REQUIRED WORK: Repeat the records below exactly, line for line.

[Stored records]

######

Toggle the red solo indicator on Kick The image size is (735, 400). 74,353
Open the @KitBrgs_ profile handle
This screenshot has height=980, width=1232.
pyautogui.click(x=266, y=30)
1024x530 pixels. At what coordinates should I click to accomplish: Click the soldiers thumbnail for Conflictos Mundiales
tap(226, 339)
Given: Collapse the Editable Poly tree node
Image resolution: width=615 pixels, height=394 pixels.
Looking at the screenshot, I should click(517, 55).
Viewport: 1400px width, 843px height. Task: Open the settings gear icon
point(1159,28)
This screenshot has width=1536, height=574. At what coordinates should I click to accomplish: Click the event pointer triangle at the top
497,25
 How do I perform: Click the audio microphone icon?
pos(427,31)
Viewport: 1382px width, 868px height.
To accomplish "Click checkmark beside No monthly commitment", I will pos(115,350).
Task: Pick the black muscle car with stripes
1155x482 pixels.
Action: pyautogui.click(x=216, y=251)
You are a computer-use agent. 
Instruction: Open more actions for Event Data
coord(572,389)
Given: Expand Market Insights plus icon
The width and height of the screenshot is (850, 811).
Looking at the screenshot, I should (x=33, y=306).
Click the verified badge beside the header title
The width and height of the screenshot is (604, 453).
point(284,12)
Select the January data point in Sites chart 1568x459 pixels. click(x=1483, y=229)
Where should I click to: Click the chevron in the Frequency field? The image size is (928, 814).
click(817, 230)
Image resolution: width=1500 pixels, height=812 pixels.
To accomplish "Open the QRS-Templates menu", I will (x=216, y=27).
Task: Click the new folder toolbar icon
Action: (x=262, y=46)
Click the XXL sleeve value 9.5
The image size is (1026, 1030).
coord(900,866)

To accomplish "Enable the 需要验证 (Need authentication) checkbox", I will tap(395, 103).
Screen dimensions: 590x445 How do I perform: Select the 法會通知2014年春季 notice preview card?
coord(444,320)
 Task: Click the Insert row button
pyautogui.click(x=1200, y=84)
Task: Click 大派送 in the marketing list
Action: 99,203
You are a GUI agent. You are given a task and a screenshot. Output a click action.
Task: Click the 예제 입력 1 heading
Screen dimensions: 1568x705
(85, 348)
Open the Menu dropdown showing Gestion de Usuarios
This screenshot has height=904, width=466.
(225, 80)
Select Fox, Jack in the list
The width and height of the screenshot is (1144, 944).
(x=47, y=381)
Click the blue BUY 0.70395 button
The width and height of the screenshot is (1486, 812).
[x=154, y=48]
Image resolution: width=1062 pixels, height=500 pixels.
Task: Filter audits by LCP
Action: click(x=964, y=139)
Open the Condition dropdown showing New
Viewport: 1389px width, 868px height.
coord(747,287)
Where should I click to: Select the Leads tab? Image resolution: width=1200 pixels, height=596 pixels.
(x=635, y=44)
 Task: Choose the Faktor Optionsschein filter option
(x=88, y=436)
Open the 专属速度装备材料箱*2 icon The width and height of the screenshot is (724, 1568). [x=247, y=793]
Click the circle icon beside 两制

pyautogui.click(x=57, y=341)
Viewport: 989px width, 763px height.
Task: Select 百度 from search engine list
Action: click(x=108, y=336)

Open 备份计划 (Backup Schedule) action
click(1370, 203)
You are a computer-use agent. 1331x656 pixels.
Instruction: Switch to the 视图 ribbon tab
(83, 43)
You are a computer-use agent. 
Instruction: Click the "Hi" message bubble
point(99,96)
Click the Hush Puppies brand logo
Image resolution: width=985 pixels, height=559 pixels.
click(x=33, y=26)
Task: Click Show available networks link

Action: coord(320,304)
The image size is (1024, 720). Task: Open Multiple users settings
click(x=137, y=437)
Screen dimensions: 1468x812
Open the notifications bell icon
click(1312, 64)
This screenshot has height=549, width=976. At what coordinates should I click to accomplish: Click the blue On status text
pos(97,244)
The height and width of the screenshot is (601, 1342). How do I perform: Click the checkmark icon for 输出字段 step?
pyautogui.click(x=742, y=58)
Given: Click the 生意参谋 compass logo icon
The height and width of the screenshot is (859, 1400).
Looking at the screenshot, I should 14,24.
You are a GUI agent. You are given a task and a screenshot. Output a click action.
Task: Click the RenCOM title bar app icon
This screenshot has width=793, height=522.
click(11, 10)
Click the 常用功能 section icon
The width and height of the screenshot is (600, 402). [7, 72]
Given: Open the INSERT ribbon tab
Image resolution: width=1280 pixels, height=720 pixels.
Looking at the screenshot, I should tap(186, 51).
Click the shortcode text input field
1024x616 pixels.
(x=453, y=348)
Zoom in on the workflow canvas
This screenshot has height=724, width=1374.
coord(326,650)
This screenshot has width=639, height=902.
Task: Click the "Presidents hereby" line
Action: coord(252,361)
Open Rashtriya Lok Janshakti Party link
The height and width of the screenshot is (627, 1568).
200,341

######

ANSWER BELOW:
Toggle the red solo indicator on Kick The image size is (735, 400). 74,353
Open the @KitBrgs_ profile handle
This screenshot has height=980, width=1232.
pyautogui.click(x=266, y=30)
1024x530 pixels. At what coordinates should I click to accomplish: Click the soldiers thumbnail for Conflictos Mundiales
tap(226, 339)
Given: Collapse the Editable Poly tree node
Image resolution: width=615 pixels, height=394 pixels.
Looking at the screenshot, I should click(517, 55).
Viewport: 1400px width, 843px height. Task: Open the settings gear icon
point(1159,28)
This screenshot has width=1536, height=574. At what coordinates should I click to accomplish: Click the event pointer triangle at the top
497,25
 How do I perform: Click the audio microphone icon?
pos(427,31)
Viewport: 1382px width, 868px height.
To accomplish "Click checkmark beside No monthly commitment", I will pos(115,350).
Task: Pick the black muscle car with stripes
1155x482 pixels.
Action: pyautogui.click(x=216, y=251)
You are a computer-use agent. 
Instruction: Open more actions for Event Data
coord(572,389)
Given: Expand Market Insights plus icon
The width and height of the screenshot is (850, 811).
Looking at the screenshot, I should (x=33, y=306).
Click the verified badge beside the header title
The width and height of the screenshot is (604, 453).
point(284,12)
Select the January data point in Sites chart 1568x459 pixels. click(x=1483, y=229)
Where should I click to: Click the chevron in the Frequency field? The image size is (928, 814).
click(817, 230)
Image resolution: width=1500 pixels, height=812 pixels.
To accomplish "Open the QRS-Templates menu", I will (x=216, y=27).
Task: Click the new folder toolbar icon
Action: (x=262, y=46)
Click the XXL sleeve value 9.5
The image size is (1026, 1030).
coord(900,866)

To accomplish "Enable the 需要验证 (Need authentication) checkbox", I will tap(395, 103).
Screen dimensions: 590x445 How do I perform: Select the 法會通知2014年春季 notice preview card?
coord(444,320)
 Task: Click the Insert row button
pyautogui.click(x=1200, y=84)
Task: Click 大派送 in the marketing list
Action: 99,203
You are a GUI agent. You are given a task and a screenshot. Output a click action.
Task: Click the 예제 입력 1 heading
Screen dimensions: 1568x705
(85, 348)
Open the Menu dropdown showing Gestion de Usuarios
This screenshot has height=904, width=466.
(225, 80)
Select Fox, Jack in the list
The width and height of the screenshot is (1144, 944).
(x=47, y=381)
Click the blue BUY 0.70395 button
The width and height of the screenshot is (1486, 812).
[x=154, y=48]
Image resolution: width=1062 pixels, height=500 pixels.
Task: Filter audits by LCP
Action: click(x=964, y=139)
Open the Condition dropdown showing New
Viewport: 1389px width, 868px height.
coord(747,287)
Where should I click to: Select the Leads tab? Image resolution: width=1200 pixels, height=596 pixels.
(x=635, y=44)
 Task: Choose the Faktor Optionsschein filter option
(x=88, y=436)
Open the 专属速度装备材料箱*2 icon The width and height of the screenshot is (724, 1568). [x=247, y=793]
Click the circle icon beside 两制

pyautogui.click(x=57, y=341)
Viewport: 989px width, 763px height.
Task: Select 百度 from search engine list
Action: click(x=108, y=336)

Open 备份计划 (Backup Schedule) action
click(1370, 203)
You are a computer-use agent. 1331x656 pixels.
Instruction: Switch to the 视图 ribbon tab
(83, 43)
You are a computer-use agent. 
Instruction: Click the "Hi" message bubble
point(99,96)
Click the Hush Puppies brand logo
Image resolution: width=985 pixels, height=559 pixels.
click(x=33, y=26)
Task: Click Show available networks link

Action: coord(320,304)
The image size is (1024, 720). Task: Open Multiple users settings
click(x=137, y=437)
Screen dimensions: 1468x812
Open the notifications bell icon
click(1312, 64)
This screenshot has height=549, width=976. At what coordinates should I click to accomplish: Click the blue On status text
pos(97,244)
The height and width of the screenshot is (601, 1342). How do I perform: Click the checkmark icon for 输出字段 step?
pyautogui.click(x=742, y=58)
Given: Click the 生意参谋 compass logo icon
The height and width of the screenshot is (859, 1400).
Looking at the screenshot, I should 14,24.
You are a GUI agent. You are given a task and a screenshot. Output a click action.
Task: Click the RenCOM title bar app icon
This screenshot has width=793, height=522.
click(11, 10)
Click the 常用功能 section icon
The width and height of the screenshot is (600, 402). [7, 72]
Given: Open the INSERT ribbon tab
Image resolution: width=1280 pixels, height=720 pixels.
Looking at the screenshot, I should tap(186, 51).
Click the shortcode text input field
1024x616 pixels.
(x=453, y=348)
Zoom in on the workflow canvas
This screenshot has height=724, width=1374.
coord(326,650)
This screenshot has width=639, height=902.
Task: Click the "Presidents hereby" line
Action: coord(252,361)
Open Rashtriya Lok Janshakti Party link
The height and width of the screenshot is (627, 1568).
200,341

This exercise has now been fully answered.